* What to work on: Find all lines below containing the string "computer" and return them.

* Source records:

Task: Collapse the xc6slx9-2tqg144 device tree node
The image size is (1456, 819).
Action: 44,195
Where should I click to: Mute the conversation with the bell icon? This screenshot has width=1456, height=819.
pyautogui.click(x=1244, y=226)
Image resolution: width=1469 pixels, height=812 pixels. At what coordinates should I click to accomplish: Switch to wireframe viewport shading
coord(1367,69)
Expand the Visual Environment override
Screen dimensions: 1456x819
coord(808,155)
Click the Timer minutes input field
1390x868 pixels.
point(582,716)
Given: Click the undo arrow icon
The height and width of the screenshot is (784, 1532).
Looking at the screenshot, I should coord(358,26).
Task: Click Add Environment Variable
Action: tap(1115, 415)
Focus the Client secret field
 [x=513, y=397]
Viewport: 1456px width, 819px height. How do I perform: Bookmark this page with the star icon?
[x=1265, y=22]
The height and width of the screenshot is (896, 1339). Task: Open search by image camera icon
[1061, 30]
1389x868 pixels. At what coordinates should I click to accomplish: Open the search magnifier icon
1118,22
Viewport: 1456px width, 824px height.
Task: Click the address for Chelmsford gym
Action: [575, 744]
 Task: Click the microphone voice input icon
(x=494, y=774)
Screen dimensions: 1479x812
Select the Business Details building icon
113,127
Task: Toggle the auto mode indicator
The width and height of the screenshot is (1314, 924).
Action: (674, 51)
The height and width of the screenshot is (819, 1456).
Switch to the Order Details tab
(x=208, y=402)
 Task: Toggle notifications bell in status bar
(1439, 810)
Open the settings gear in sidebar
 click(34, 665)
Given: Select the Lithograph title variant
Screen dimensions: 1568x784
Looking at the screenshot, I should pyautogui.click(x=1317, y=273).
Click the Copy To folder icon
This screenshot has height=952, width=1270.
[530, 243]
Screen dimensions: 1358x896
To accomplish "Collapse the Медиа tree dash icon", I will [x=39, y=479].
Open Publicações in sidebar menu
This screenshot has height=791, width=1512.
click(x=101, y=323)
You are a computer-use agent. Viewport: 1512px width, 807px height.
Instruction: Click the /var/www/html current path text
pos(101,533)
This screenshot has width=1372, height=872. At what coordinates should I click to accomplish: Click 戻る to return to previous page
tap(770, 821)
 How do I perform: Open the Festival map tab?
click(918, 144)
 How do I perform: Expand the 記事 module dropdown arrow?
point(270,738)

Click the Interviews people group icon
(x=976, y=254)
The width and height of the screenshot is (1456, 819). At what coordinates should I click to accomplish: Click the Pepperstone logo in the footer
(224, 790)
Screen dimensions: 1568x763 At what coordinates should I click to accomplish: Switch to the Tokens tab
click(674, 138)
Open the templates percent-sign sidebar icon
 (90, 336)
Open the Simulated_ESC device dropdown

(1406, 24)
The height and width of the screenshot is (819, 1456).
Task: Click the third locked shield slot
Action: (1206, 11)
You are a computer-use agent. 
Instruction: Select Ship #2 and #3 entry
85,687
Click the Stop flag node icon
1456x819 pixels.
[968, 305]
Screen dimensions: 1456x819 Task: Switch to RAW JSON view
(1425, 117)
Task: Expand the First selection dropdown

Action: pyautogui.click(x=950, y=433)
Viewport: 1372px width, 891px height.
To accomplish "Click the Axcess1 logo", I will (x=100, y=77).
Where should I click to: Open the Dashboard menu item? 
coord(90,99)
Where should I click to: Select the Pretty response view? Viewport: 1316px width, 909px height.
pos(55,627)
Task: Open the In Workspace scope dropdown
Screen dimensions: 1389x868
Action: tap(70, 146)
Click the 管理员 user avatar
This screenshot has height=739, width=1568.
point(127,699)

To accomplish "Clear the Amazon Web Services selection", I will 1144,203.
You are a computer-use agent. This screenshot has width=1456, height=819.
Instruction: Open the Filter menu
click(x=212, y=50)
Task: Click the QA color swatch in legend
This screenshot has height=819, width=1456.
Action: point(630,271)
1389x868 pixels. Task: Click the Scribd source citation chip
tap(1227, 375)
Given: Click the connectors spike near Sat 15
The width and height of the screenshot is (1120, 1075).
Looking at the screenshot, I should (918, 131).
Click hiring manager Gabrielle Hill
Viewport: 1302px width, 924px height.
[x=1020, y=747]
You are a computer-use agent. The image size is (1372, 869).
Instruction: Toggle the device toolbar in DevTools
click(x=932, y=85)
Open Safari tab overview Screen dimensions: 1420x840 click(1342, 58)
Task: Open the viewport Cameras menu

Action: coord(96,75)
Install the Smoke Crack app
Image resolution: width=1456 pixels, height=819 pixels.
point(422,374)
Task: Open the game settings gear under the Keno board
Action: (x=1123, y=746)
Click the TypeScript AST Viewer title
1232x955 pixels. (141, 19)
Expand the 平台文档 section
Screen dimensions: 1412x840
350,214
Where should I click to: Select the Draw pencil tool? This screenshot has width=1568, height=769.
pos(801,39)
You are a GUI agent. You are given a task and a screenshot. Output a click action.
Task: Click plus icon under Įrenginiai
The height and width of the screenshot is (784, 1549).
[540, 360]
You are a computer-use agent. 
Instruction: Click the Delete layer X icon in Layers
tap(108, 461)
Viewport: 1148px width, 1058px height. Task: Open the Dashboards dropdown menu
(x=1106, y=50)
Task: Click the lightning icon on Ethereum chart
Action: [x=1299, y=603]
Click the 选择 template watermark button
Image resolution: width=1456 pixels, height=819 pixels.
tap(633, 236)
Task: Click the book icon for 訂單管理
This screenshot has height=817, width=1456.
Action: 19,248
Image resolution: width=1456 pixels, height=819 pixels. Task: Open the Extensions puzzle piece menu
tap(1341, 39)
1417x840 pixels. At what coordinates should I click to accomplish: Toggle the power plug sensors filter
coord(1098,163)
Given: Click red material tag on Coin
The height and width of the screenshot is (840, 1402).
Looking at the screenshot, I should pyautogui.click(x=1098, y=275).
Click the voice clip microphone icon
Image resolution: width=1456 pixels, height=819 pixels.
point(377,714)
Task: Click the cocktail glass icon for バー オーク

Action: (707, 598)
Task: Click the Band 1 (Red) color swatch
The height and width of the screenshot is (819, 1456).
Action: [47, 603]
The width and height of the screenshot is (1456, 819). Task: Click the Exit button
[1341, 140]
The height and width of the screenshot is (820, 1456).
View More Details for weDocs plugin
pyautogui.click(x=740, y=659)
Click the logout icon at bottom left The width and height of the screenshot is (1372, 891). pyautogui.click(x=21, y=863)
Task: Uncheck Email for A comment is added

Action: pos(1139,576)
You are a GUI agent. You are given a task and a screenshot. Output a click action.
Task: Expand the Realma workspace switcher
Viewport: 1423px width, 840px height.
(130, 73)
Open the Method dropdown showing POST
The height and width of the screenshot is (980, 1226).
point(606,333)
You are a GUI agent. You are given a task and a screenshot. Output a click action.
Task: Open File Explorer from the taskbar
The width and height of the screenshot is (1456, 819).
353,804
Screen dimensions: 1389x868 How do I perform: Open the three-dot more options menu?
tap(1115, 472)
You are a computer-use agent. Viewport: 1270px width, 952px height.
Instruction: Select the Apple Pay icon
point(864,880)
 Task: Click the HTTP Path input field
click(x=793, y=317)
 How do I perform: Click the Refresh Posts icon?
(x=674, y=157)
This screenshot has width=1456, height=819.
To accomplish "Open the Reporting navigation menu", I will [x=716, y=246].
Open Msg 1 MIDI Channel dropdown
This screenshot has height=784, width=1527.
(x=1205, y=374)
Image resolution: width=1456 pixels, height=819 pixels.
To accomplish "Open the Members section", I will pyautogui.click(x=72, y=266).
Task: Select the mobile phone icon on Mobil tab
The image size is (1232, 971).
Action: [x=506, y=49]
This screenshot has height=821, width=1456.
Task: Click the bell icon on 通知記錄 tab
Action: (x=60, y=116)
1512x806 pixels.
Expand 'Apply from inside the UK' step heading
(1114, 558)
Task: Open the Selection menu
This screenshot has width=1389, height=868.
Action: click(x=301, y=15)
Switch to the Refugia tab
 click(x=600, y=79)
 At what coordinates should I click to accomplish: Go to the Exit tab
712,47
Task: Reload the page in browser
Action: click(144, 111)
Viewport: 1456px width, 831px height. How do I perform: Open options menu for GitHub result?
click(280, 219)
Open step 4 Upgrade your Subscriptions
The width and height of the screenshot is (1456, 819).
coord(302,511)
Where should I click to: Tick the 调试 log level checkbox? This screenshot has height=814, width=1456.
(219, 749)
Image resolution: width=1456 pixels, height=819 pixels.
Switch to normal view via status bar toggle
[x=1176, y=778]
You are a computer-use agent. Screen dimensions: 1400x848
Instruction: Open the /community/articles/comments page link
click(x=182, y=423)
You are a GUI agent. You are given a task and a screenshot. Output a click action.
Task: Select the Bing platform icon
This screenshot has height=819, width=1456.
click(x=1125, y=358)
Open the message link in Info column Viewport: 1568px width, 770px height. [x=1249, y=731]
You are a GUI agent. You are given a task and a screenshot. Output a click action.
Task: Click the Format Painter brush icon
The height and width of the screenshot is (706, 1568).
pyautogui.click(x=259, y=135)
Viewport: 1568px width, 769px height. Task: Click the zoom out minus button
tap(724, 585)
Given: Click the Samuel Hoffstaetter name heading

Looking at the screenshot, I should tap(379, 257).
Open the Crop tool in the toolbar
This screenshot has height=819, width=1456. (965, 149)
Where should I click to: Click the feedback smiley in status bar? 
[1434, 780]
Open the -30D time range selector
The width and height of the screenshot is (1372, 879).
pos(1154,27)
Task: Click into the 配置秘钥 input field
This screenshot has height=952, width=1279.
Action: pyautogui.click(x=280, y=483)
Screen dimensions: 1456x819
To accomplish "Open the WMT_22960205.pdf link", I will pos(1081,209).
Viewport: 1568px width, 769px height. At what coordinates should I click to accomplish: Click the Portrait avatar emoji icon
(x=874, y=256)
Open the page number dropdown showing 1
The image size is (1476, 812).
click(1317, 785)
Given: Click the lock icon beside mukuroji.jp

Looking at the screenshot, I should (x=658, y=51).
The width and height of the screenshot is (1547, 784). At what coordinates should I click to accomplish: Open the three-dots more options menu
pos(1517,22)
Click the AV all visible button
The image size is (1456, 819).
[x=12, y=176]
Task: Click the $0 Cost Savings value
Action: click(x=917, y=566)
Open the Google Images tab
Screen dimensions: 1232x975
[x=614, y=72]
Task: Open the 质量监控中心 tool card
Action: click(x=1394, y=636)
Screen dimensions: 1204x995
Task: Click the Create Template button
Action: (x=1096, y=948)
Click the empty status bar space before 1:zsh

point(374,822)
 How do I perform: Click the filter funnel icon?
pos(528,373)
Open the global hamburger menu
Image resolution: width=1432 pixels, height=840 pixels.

* Exercise result:
You are a computer-use agent. Viewport: 1512px width, 807px height.
You are a computer-use agent. 
You are a computer-use agent. This screenshot has width=1456, height=819.
You are a computer-use agent. The image size is (1372, 869).
You are a computer-use agent. 
You are a computer-use agent. Viewport: 1270px width, 952px height.
You are a computer-use agent. Screen dimensions: 1400x848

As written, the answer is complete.